The State Department claims that its requests to restrict information is to protect Afghans who worked with the U.S. occupation but, Sopko said, “State was never able to describe any specific threats to individuals that were supposedly contained in our reports, nor did State ever explain how removing our reports now could possibly protect anyone since many were years old and already extensively disseminated worldwide.”
Sopko reported that he recently received a letter from the State Department asking that 2,400 items on the SIGAR website, attached to the letter in spreadsheet form, be redacted. “[I]t quickly became clear to us that State had little, if any, criteria for determining whether the information actually endangered anyone – and I think you will agree with me that some of the requests were bizarre to say the least.” Among them was a request that SIGAR redact the name of Ashraf Ghani from its reports. “While I’m sure the former President may wish to be excised from the annals of history, I don’t believe he faces any threats simply from being referenced by SIGAR,” Sopko said. He added that SIGAR’s own risk assessment found all but four of State’s 2,400 redaction requests to be without merit.

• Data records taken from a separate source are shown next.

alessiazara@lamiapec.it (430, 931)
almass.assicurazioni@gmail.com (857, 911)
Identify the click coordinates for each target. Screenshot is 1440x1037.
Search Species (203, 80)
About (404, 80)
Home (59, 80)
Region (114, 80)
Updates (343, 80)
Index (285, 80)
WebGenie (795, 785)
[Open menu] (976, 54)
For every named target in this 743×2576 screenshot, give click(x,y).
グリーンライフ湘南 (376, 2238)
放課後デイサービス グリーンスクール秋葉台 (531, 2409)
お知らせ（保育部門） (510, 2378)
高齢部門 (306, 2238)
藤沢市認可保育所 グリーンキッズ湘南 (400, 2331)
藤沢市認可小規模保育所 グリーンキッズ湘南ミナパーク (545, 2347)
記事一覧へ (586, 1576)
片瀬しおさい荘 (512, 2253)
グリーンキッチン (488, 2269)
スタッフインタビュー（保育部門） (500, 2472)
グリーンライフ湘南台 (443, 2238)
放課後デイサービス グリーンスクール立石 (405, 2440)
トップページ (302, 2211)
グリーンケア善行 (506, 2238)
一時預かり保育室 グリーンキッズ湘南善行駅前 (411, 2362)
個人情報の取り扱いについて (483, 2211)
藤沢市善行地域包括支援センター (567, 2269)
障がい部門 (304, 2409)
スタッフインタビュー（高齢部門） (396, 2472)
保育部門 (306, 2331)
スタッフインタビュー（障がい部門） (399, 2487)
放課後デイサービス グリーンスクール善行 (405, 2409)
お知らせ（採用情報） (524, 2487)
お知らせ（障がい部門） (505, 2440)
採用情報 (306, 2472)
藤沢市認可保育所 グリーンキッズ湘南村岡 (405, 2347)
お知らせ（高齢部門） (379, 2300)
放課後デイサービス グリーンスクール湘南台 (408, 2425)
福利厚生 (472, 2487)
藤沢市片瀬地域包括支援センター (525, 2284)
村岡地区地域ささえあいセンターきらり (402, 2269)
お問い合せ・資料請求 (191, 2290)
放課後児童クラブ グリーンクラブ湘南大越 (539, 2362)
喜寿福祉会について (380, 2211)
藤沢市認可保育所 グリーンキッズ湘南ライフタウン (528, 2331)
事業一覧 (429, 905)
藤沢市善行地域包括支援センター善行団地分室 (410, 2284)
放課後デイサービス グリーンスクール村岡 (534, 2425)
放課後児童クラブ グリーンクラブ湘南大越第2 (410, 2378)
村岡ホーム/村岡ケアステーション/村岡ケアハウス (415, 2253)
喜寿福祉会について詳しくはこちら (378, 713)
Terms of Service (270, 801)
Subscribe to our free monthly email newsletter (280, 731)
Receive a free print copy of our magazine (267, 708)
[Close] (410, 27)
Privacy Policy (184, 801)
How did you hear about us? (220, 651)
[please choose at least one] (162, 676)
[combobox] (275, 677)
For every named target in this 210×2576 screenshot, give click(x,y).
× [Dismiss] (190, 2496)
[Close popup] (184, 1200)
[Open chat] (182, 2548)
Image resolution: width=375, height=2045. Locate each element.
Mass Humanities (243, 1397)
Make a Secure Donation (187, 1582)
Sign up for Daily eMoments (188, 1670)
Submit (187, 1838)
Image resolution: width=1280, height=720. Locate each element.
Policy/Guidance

Sopko argued that the main reason why few people understand why the U.S./NATO-created Afghan government fell so quickly in August is because of the information that the State and Defense departments have withheld from release. This includes information compiled on the performance of the Afghan security forces since 2015. “This information almost certainly would have benefited Congress and the public in assessing whether progress was being made in Afghanistan and, more importantly, whether we should have ended our efforts there earlier,” Sopko said. “Yet SIGAR was forced to relegate this information into classified appendices, making it much more difficult for Members of Congress to access the information, and completely eliminating public and press access to and discussion of that information.”
The documents now known as the Afghanistan Papers were originally produced in Sopko’s office and they showed, among other things, that the private assessments of U.S. officials often contradicted their public statements on the “progress” the U.S. was making in Afghanistan.
SIGAR also released its latest quarterly report, yesterday, in which it found that more than $100 billion went down the drain when the government collapsed on August 15. The United States provided $89 billion in training and equipping the Afghan National Defense and Security Forces and more than $17 billion “in on-budget assistance” to the Afghan government, according to the report. The net result of all of this expenditure is now zero as the government it was meant to support no longer exists.